◆ **Exercise task**
Reproduce verbatim the lines of the records that begin at the line containing "This screenshot has height=562, width=855." and end with the line containing "point(459,433)", including both of those lines.

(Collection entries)
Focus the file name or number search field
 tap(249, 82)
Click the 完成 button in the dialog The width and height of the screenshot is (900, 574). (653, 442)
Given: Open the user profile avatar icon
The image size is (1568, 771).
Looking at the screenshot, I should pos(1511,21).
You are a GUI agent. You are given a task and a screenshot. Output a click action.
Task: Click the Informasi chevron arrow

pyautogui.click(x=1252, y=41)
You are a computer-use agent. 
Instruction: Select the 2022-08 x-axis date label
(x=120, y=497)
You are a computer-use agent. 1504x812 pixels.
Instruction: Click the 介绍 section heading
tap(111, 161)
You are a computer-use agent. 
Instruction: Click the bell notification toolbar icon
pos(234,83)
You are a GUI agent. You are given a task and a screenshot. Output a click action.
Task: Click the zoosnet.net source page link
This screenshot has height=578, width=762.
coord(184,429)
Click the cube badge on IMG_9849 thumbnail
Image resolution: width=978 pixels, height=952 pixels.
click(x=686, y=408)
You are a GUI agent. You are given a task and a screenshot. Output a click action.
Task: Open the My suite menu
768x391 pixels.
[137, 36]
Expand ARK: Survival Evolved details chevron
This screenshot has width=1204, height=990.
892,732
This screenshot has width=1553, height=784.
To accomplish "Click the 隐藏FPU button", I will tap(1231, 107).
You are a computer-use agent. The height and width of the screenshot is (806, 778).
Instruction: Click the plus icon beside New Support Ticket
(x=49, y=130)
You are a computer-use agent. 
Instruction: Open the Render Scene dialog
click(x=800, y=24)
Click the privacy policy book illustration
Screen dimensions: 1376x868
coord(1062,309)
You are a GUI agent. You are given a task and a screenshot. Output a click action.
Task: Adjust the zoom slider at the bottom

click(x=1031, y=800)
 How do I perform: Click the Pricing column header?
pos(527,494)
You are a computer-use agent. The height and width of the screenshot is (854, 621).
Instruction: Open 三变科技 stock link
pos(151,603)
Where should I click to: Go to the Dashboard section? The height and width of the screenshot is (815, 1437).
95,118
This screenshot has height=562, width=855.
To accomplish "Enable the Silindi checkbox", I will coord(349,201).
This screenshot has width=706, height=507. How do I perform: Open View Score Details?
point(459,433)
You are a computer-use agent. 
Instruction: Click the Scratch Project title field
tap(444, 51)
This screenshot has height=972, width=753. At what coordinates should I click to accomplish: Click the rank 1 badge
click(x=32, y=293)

◆ **Task answer**
This screenshot has height=562, width=855.
To accomplish "Enable the Silindi checkbox", I will coord(349,201).
This screenshot has width=706, height=507. How do I perform: Open View Score Details?
point(459,433)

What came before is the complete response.